Works & Process at the Guggenheim
WNET’s All Arts
Wednesdays, January 27, February 3, 10, 17, free, 8:00
allarts.org/schedule
www.worksandprocess.org

“When we really didn’t know what this pandemic was going to be, times got really, really, really rough. And then, around late March, the entire ecosystem just completely collapsed,” Works & Process general manager Duke Dang says in The Way Forward, the film that kicks off the docuseries Isolation to Creation, which premieres on WNET’s All Arts channel on January 27 at 8:00. The half-hour film follows the creative process of a group of artists who found their previously commissioned works postponed so they had to adapt to the shutdown of indoor venues, in this case the 273-seat Peter B. Lewis Theater under the Guggenheim rotunda, where Works & Process has been hosting sneak peeks and behind-the-scenes looks at dance, theater, opera, and music productions since 1984. The organization quickly transitioned to the new digital world, presenting a wide range of daring and beautiful virtual pieces, more than six dozen so far, all under ten minutes and premiering Sunday and Monday nights, filmed outdoors or from wherever the artists are sheltering in place.

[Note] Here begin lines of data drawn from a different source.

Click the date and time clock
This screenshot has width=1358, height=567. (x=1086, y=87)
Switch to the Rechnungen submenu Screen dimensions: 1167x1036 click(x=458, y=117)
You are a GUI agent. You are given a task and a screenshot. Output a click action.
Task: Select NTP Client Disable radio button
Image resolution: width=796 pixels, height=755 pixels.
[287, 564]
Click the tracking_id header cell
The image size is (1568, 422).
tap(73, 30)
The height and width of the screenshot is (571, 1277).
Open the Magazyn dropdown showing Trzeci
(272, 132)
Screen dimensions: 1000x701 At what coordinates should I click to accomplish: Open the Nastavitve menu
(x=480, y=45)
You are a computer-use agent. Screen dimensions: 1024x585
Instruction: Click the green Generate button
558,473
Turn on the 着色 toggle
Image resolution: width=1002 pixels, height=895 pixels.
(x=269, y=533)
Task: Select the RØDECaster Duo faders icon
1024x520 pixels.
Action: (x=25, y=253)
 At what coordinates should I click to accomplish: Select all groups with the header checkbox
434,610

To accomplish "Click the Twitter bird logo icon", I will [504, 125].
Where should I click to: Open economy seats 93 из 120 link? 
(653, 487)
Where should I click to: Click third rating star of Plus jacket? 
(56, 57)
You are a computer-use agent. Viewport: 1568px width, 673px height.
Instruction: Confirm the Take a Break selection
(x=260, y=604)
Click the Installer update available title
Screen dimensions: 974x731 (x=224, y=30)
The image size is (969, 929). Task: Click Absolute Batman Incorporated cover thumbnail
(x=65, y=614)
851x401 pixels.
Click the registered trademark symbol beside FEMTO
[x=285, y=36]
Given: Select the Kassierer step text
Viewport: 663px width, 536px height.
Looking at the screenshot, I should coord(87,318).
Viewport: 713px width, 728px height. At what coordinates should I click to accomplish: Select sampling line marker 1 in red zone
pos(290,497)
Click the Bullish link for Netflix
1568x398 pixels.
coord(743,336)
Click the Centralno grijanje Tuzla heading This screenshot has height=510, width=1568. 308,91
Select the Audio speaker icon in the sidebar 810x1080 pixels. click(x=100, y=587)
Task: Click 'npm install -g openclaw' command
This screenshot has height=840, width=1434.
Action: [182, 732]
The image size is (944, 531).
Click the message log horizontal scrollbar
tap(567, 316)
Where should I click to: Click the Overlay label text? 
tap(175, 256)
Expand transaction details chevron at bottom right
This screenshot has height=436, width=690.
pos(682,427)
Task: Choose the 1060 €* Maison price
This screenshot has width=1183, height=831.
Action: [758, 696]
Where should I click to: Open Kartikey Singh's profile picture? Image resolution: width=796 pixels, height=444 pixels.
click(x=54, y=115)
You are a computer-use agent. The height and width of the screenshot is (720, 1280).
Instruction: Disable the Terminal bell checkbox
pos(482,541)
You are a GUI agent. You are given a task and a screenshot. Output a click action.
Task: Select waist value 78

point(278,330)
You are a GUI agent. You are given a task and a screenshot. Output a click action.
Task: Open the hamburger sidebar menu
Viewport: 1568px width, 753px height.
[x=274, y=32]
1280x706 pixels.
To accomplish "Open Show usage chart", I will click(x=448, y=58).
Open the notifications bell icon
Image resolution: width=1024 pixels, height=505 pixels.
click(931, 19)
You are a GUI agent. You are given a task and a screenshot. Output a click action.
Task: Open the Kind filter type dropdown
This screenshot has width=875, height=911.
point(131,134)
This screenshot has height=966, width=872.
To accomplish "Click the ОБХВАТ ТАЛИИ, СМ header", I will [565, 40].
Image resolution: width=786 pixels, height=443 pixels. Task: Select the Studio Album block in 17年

In The Way Forward, Ephrat “Bounce” Asherie, Archie Burnett, Omari Wiles and Kya Azeen of Les Ballet Afrik, Joshua Bergasse, Sara Mearns, Chris Celiz, José Cruzata, Jamar Roberts, Dr. Wendy Ziecheck, and others discuss the metamorphosis to virtual productions, including Covid-19 testing, forming quarantine bubbles in the Hudson Valley (at Kaatsbaan Cultural Park, Mount Tremper Arts, and Petronio Residency Center), and collaborating while socially distancing. “It’s a complete launch into the unknown for us, and Duke especially just grabbed it and ran,” W&P producer Caroline Cronson explains. The series, directed by Nic Petry of Dancing Camera, continues February 3, 10, and 17 as the artists get ready for showtime, preparing their works in such styles as Afrik, ballet, ballroom, break, flex, Krump, modern, tap, and vogue. W&P has been more than a breath of fresh air during the coronavirus crisis, streaming exhilarating short pieces that remind us of the power of and intrinsic need for art and all that it brings us, particularly when we’re stuck in our homes, and Isolation to Creation enhances that experience in a big way, holding us over until we can once again return to the Peter B. Lewis Theater and be together in the same space.